Want to refactor some code but don't know where to start? Just implemented a functionality and want to clean up the code? Need to review a gigantic pull request and find it hard to understand?
Start with spotting and removing code smells.
If it stinks, change it.Grandma Beck
I designed this cheat sheet to help you identify code smells. The first column describes symptoms of a code smell. The second column lists the name of a code smell.
This cheat sheet is my notes from the wonderful Refactoring book written by Martin Fowler. I strongly recommend you to get a copy if you don't have one already.
Use this cheat sheet to check your code every time you need to refactor it. Once you spot any of the described symptoms, you will now know the name of the smell and can research how to remove the smell.
Code Smell Cheat Sheet
|- Duplicated codes
- Same code structure or expression in more than one place
|- A long method||Long Method||- Long methods are bad because long procedures are hard to understand.
- Name a small method after the intention of the code, not implementation details. Small methods should have good names that reveal the intention of the code.
- "The key here is not method length but the semantic distance between what the method does and how it does it."
|- A large class
- A class that's trying to do too much
- A class with too many instance variables
|- A long parameter list||Long Parameter List||- Long parameter lists are bad because they are hard to understand and use and can easily become inconsistent.|
|- A class is commonly changed in different ways for different reasons
- A class suffers many kinds of changes.
|Divergent Code||What we want are:
- "When we make a change we want to be able to jump to a single clear point in the system and make the change."

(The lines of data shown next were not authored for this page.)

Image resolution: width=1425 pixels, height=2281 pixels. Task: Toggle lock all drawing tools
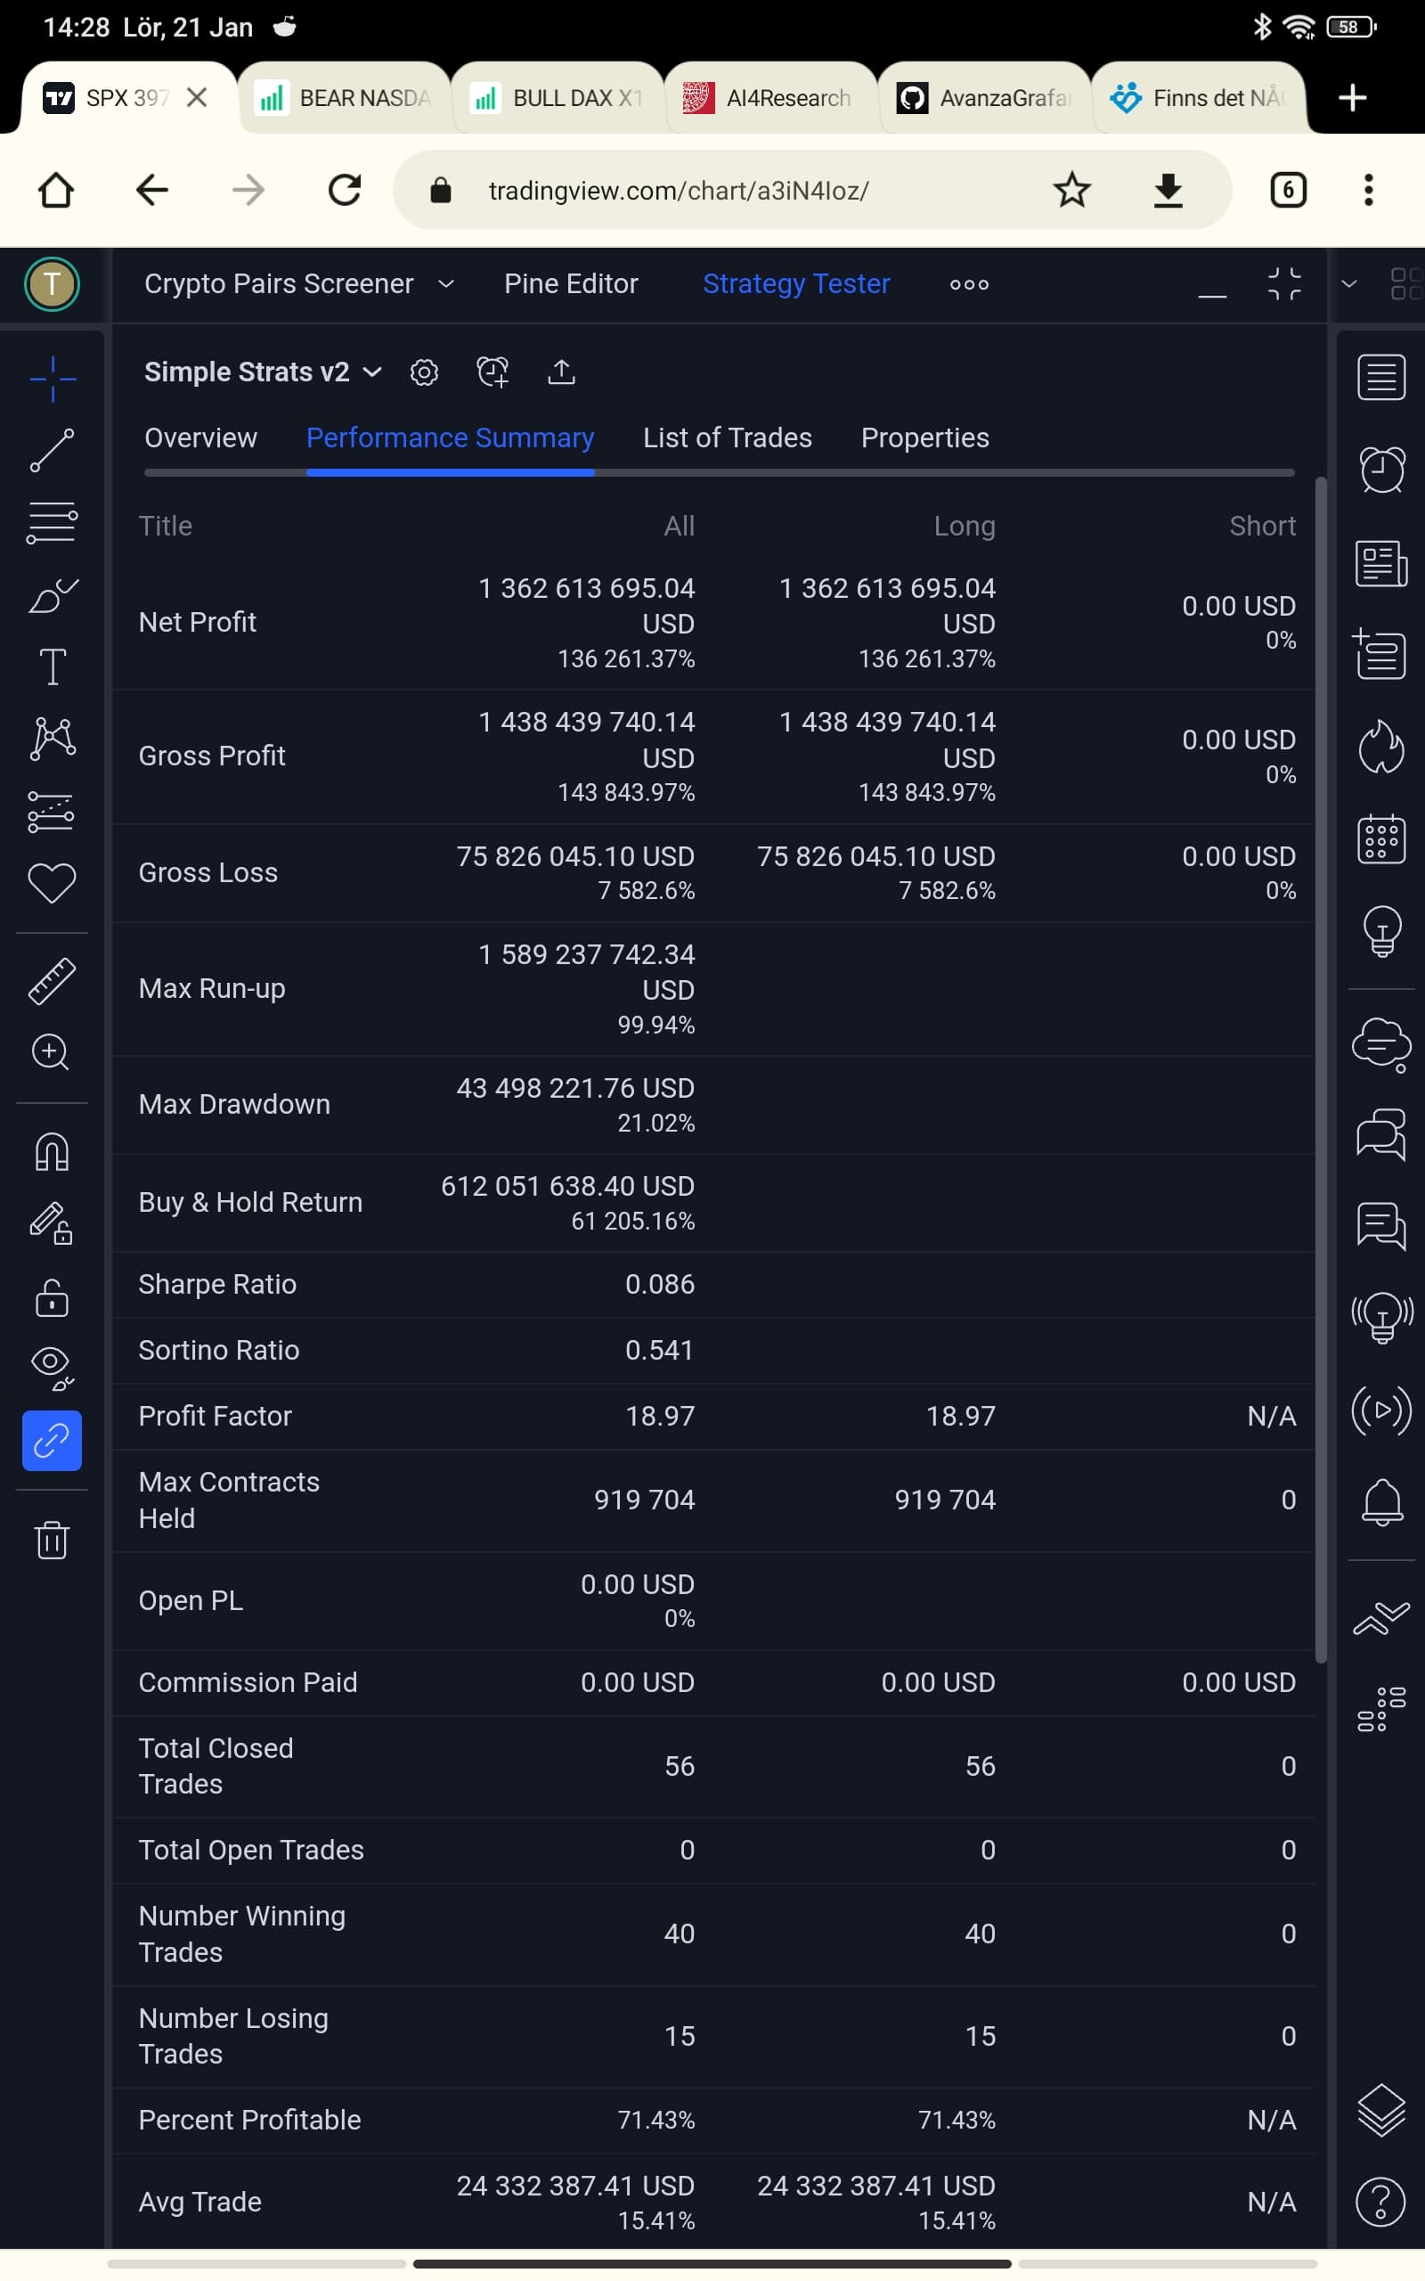(52, 1298)
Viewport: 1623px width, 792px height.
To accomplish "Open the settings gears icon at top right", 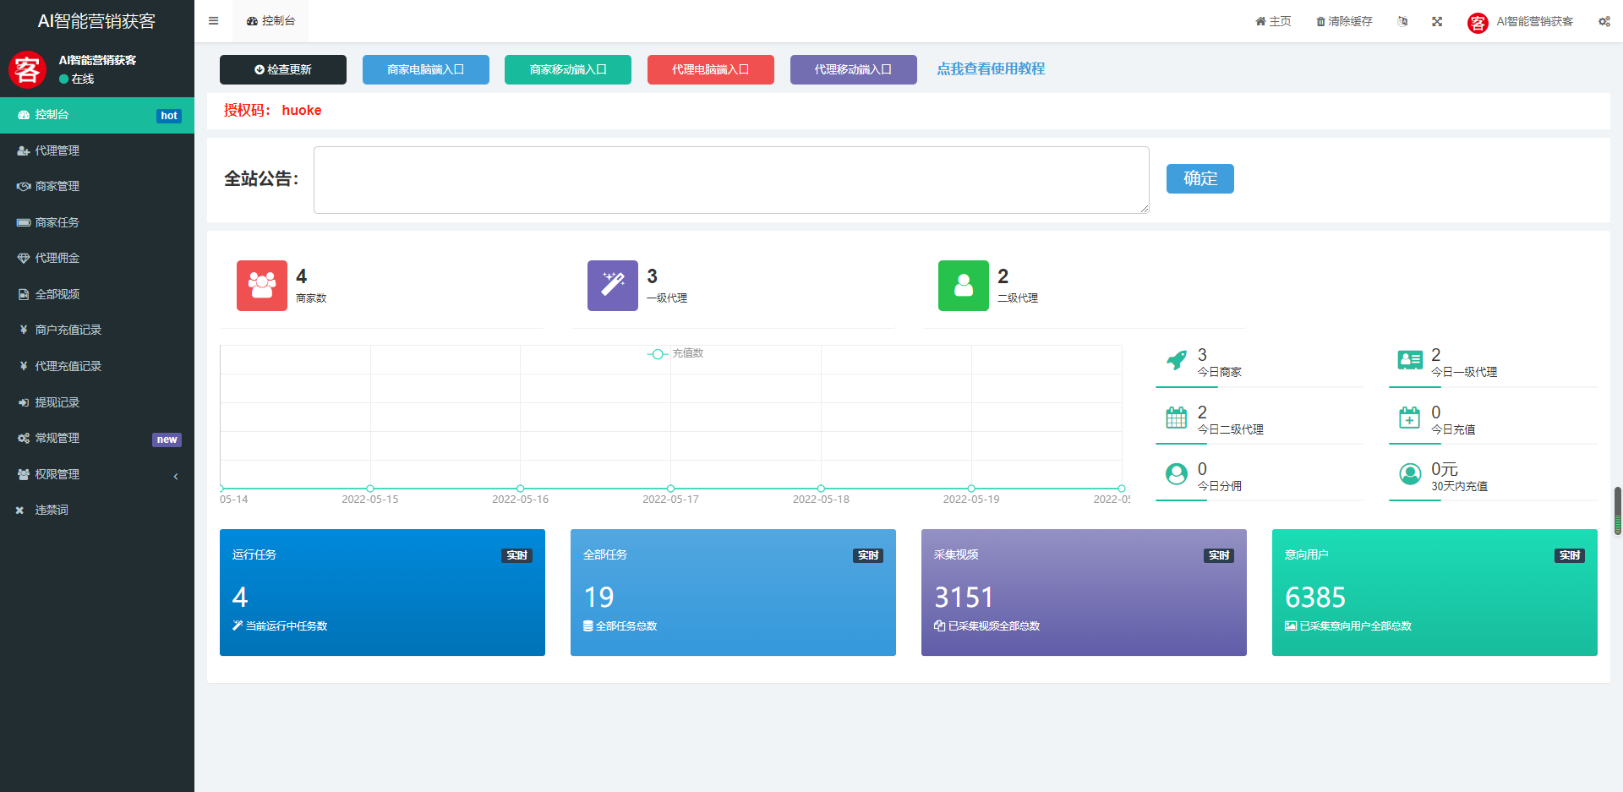I will point(1604,21).
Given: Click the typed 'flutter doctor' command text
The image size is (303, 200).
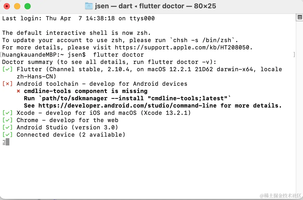Looking at the screenshot, I should point(118,55).
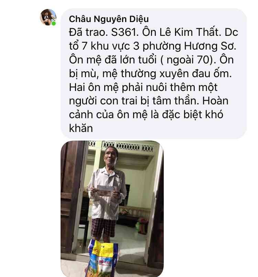Select the message bubble starting with Đã trao
This screenshot has height=277, width=258.
pos(153,73)
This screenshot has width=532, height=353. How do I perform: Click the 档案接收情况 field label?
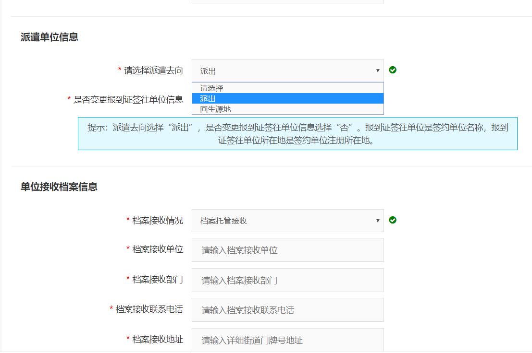tap(158, 220)
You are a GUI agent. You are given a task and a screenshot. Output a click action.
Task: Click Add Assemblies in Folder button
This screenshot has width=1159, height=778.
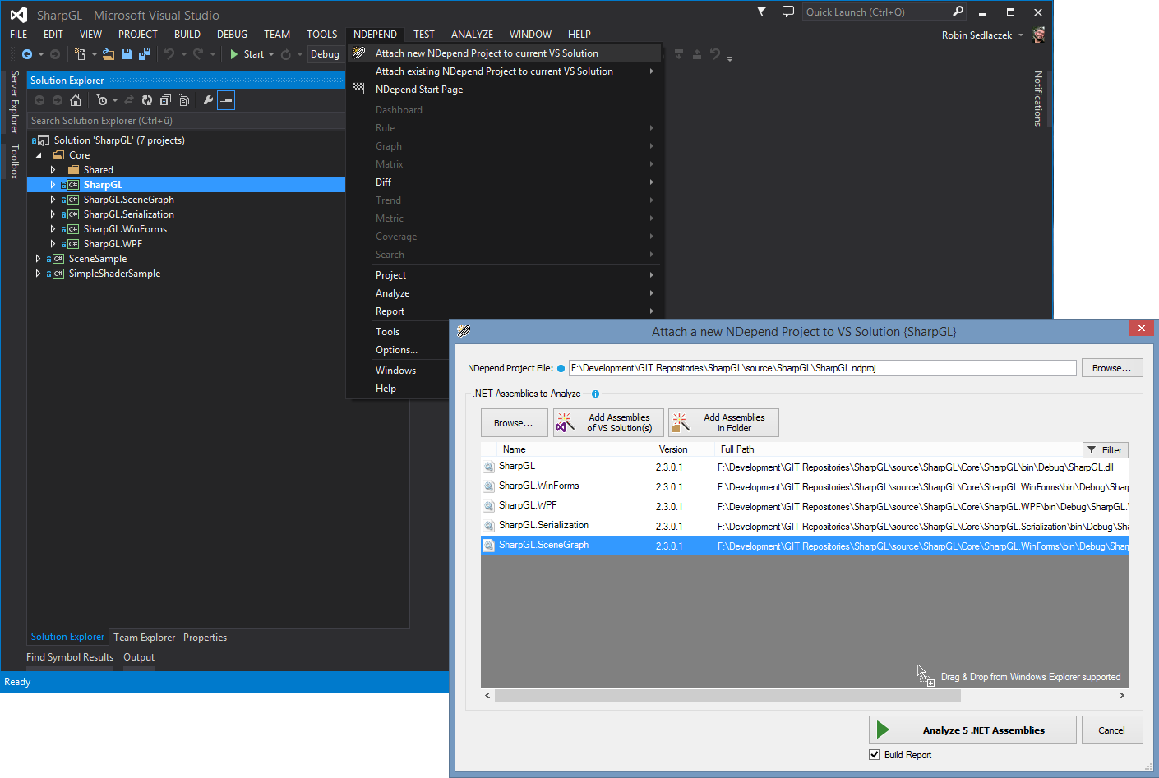point(723,423)
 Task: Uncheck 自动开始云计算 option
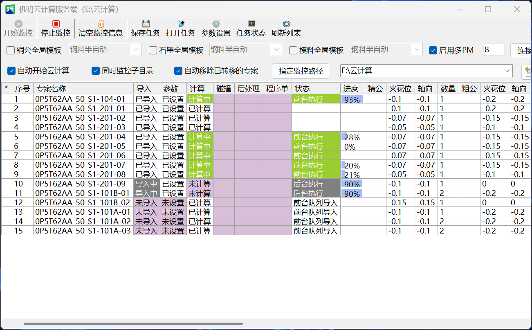point(11,71)
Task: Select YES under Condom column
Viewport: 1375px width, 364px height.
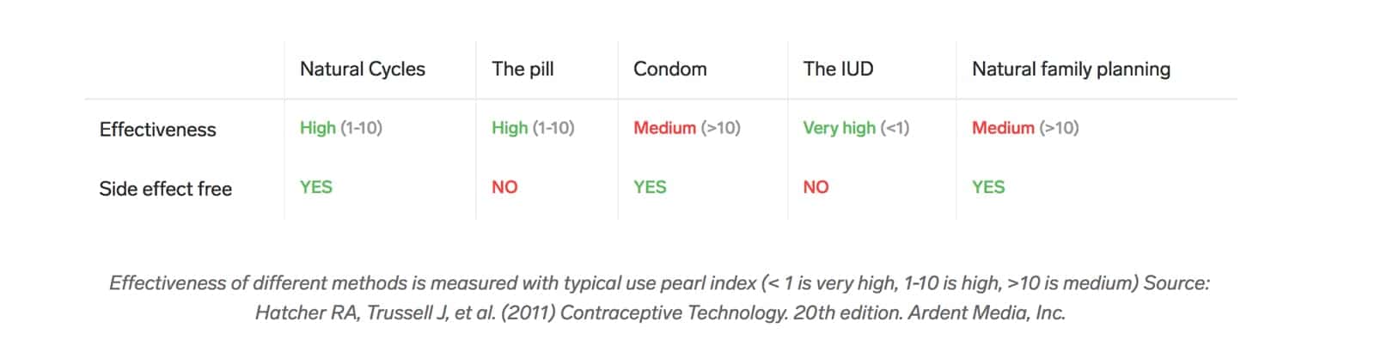Action: click(650, 187)
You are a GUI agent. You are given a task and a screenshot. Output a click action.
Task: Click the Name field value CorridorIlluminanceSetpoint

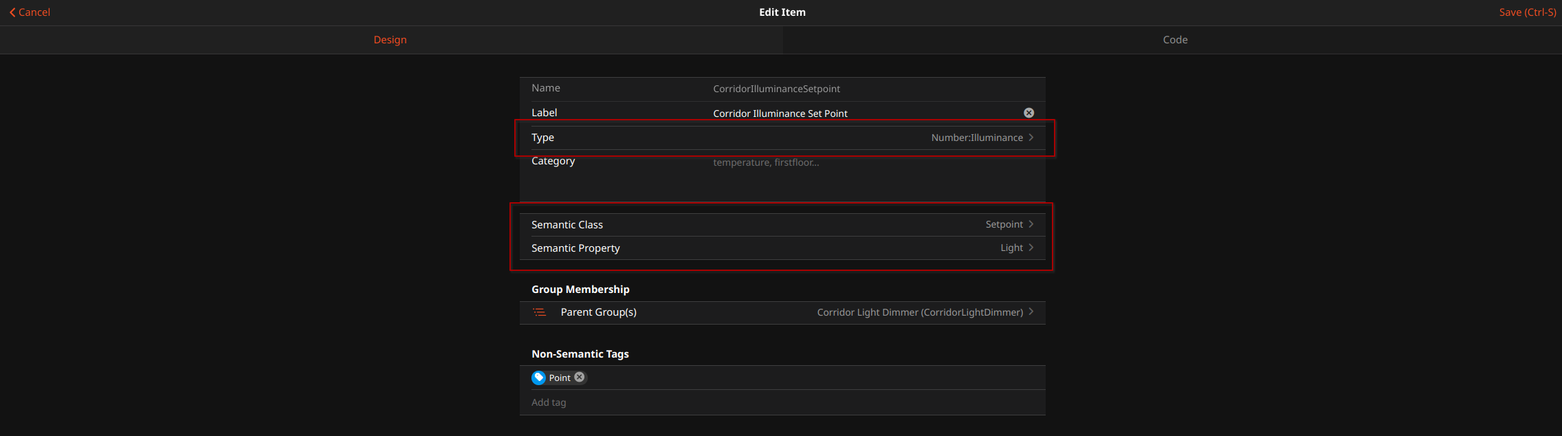pyautogui.click(x=776, y=89)
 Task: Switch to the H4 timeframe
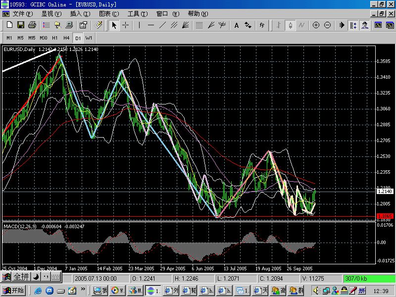coord(66,38)
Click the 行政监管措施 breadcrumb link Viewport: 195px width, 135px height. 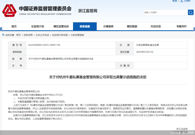coord(77,35)
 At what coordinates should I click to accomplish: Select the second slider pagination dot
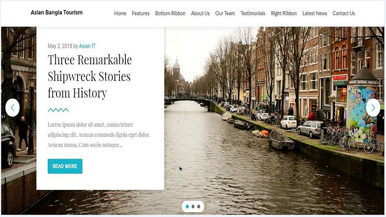tap(193, 206)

- Each object is changed only as a result of one kind of change.
- Ideally, have a one-to-one link between common changes and classes.
|- A change requires alerting many classes
- When you want to make a kind of change, you need to make a lot of little changes to a lot of different classes.
|Shotgun Surgery||"When the changes are all over the place, they are hard to find, and it's easy to miss an important change."|
|- A method seems more interested in another class than the one it actually is in.
- A method does not leverage data or methods from the class it belongs to. Instead, it requires lots of data or methods from a different class.
|- Three or four data items clump together in lots of places such as fields in a couple of classes or parameters in many method signatures.||Data Clumps||- "Bunches of data that hang around together really ought to be made into their own object."|
|- Using multiple primitive data types to represent a concept such as using three integers to represent a date||Primitive Obsession||- Don't be afraid to use small objects for small tasks such as money classes that combine number and currency|
|- A switch statement that is duplicated in multiple, different places. If you add a new clause to the switch, you have to painstakingly find each scattered switch statement and change it.||Switch Statements||- "One of the most obvious symptoms of object-oriented code is its comparative lack of switch (or case) statements."
- Consider polymorphism when you see a switch statement.
|- Parallel inheritance hierarchies
- Every time you make a subclass of one class, you also have to make a subclass of another.
- Prefixes of the class names in one hierarchy are the same as the prefixes in another hierarchy.
|Parallel Inheritance Hierarchies||- "Parallel inheritance hierarchies is really a special case of shotgun surgery."|
|- A class that isn't doing enough to pay for itself||Lazy Class||- "Each class you create costs money to maintain and understand."|
|- The only users of a method or class are test cases.||Speculative Generality||- This happens when people thought they need a method or class for a future requirement but it turned out they didn't really need it.|
|- An instance variable is set only in certain circumstances.||Temporary Field||- "Such code is difficult to understand, because you expect an object to need all of its variables. Trying to understand why a variable is there when it doesn't seem to be used can drive you nuts."|
|- A method calling a different method which calls a different method which calls a different method ...||Message Chains||- A message chain couples a client of the method to the structure of the navigation. Any change to the intermediate relationships requires the client to have to change.|
|- A class with lots of methods delegated to this other class||Middle Man||n/a|
|- Classes delving in each others' private parts too much||Inappropriate Intimacy||n/a|
|- Methods that do the same thing but have different signatures for what they do||Alternative Classes with Different Interfaces||n/a|
|- Trying to modify a library class to do something you'd like it to do||Incomplete Library Class||n/a|
|- Classes have nothing but fields and getters and setters for these fields.
- Classes act as dumb data holders and are manipulated in far too much detail by other classes.
|Data Class||- "Data classes are like children. They are okay as a starting point, but to participate as a grownup object, they need to take some responsibility."|
|- A subclass only uses a few methods or data given by the superclass (Unless it's causing confusion and problems, this smell is too faint to be worth cleaning.)
- A subclass does not want to support the interface of the superclass.
|- Using comments to explain what a block of code does||Comments||- Use comments to indicate areas you are not sure and to say why you did something.
- "When you feel the need to write a comment, first try to refactor the code so that any comment becomes superfluous."